TASK TO CARRY OUT: Put every line of the rows below into a numbered list, skipping blank lines and leaving the pictures out.

─── DATA ───

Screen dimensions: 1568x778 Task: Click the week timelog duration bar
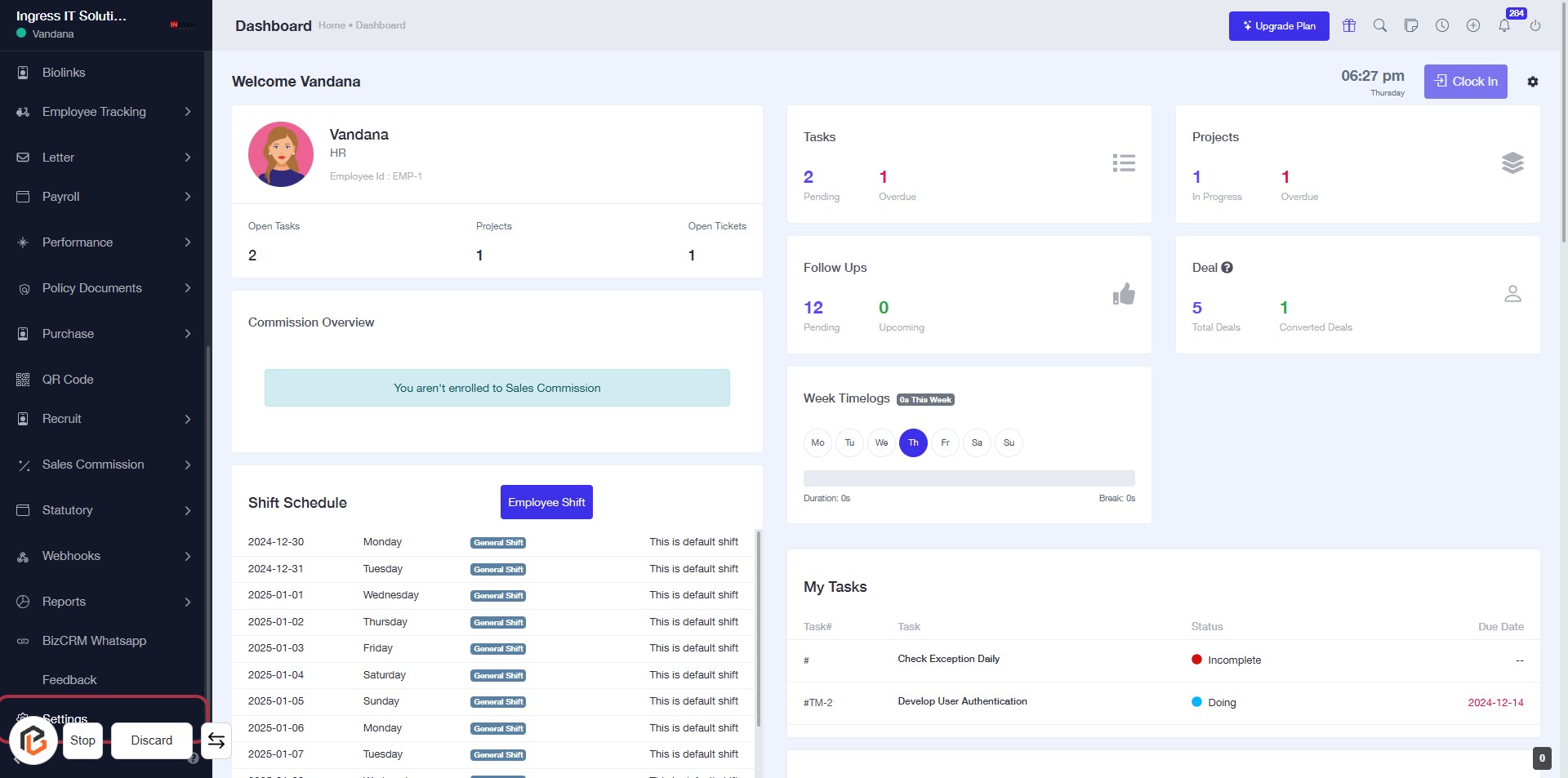click(969, 478)
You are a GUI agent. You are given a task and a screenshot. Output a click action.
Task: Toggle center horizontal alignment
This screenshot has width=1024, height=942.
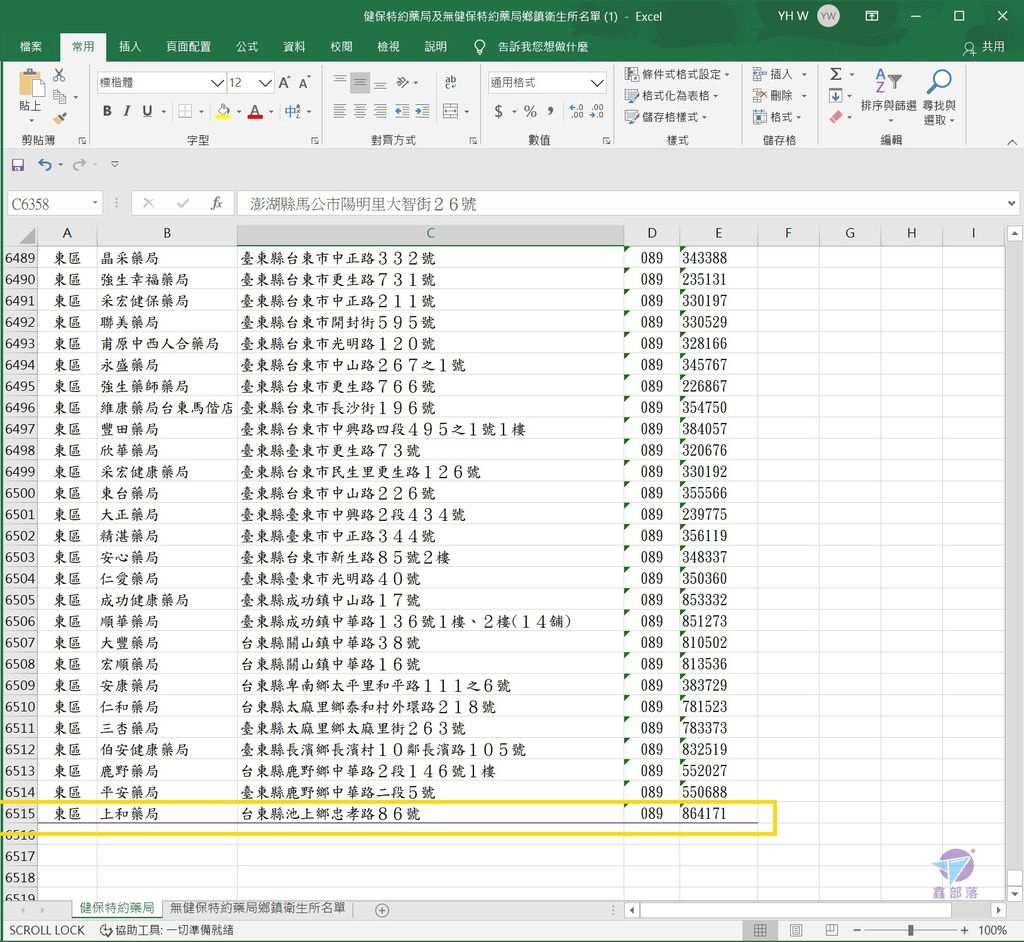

───

FINAL ANSWER:
1. Screen dimensions: 1568x778 Task: Click the week timelog duration bar
2. click(969, 478)
3. You are a GUI agent. You are given a task and a screenshot. Output a click action.
4. Task: Toggle center horizontal alignment
5. This screenshot has width=1024, height=942.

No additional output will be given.